24. August 2017

Rezension: Diamantkriegersaga (III)

Langsam ahnte ich, dass ich diese Macht nicht besaß, selbst als Diamantkriegerin nicht, und diese Ahnung barg einen Schmerz, der mich ebenfalls umzubringen drohte.

 

(Original-)Titel:

Diamantkriegersaga - Tashiras Bestimmung

Autor:

Bettina Belitz

Genre:

Fantasy, Romantasy

Erschienen:

24.07.2017

Verlag:

Cbt / Randomhouse
 Link zur Verlagswebsite

Inhalt:

 Endlich ist es soweit - die Diamantkrieger nehmen den Kampf gegen die Hydra auf. In einem abgelegenen Wüstentempel bereiten Tashira (wie Sara seit ihrer Einweihung genannt wird) und ihre Gefährten sich auf die Konfrontation mit den Mächten der Unterwelt vor. Doch die anhaltenden Spannungen zwischen Tashira und Damir drohen alles zu gefährden. Die Auseinandersetzung mit der Unterwelt wird zum entscheidenden Wendepunkt: Können die Diamantkrieger dem Bösen in der Welt etwas entgegensetzen und wird Tashira ihre Bestimmung annehmen?

Meinung:

!ACHTUNG, DIESE REZENSION ENTHÄLT SPOILER!
Zuerst einmal haben mir das Buch und besonders die ganze Reihe wirklich gut gefallen, auch wenn es in meiner Rezension vielleicht nicht deutlich wird.
Wie in den ersten beiden Bänden ist der Schreibstil wirklich gut, und auch der Plot ist im Großen und Ganzen wirklich gelungen.

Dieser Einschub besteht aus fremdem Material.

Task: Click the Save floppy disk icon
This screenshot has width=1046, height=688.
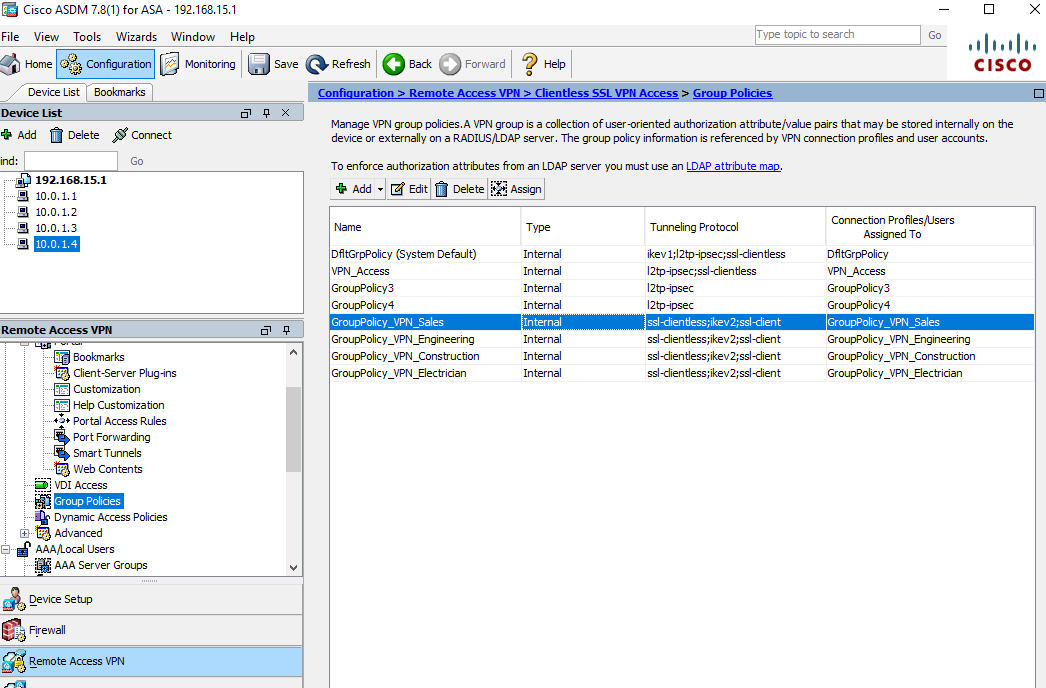Action: coord(259,64)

Allerdings finde ich, dass der Kampf gegen die Hydra im Endeffekt ziemlich mickrig ist - natürlich ist es verständlich, dass durch drei Diamantkrieger nicht alles böse der Welt vernichtet werden kann, aber ich hätte trotzdem mehr erwartet, als ein Gespräch, das einfach nur Saras Ansichten verstärkt. Auf der anderen Seite zeigt sich mit eben diesem Gespräch eine sehr sozialkritische Seite der Reihe, die wirklich zum Nachdenken bringt.
Sara, beziehungsweise Tashira, wie sie jetzt genannt wird, hat besonders in diesem dritten Teil eine Entwicklung durchgemacht, die sie zu einer noch besseren Diamantkriegerin macht. Ihre teilweise enthüllte Vergangenheit in ihren vorherigen Leben lässt ihr Handlungen verständlicher werden und erhöht gleichzeitig die Spannung.
Diese Entwicklung ermöglicht es ihr auch, zu akzeptieren, dass Damir mit Tianna zusammen ist. Das war dringend nötig, vorallem weil Sara mit ihrem Gejammer langsam etwas nervig wurde. Trotzdem ist die Beziehung zwischen Sara und Pax etwas aus dem Nichts gerissen. Ich zwei einhalb Bücher lang hat sie nur Gefühle für Damir, und auf einmal überlegt sie es sich anders.
Was mir außerdem fehlt, ist ein abschließendes Ende. Wenn man etwas nachdenkt, wird klar, dass der mysteriöse Mann im letzten Kapitel Pax ist, nicht Damir. Erstens, bewegt Damir sich nämlich lautlos und zweitens hatten er und Sara schon vorher Streits.
Das lässt jedoch die Frage unbeantwortet, was aus Damir und vorallem aus Tianna wurde.
Was auch sehr verwirrend ist, ist dass Kratos nach der Hälfte des Buches auf einmal Konrad heißt.

Fazit:

Auch wenn das Buch dem Leser die Augen gegenüber dem 'Bösen' in unserer Welt auf fesselnde Weise öffnet, wurde das Potenzial nicht ausgeschöpft und es haben sich einige Schwächen eingeschlichen. Daher vergebe ich leider nur 3 von 5 Sternen.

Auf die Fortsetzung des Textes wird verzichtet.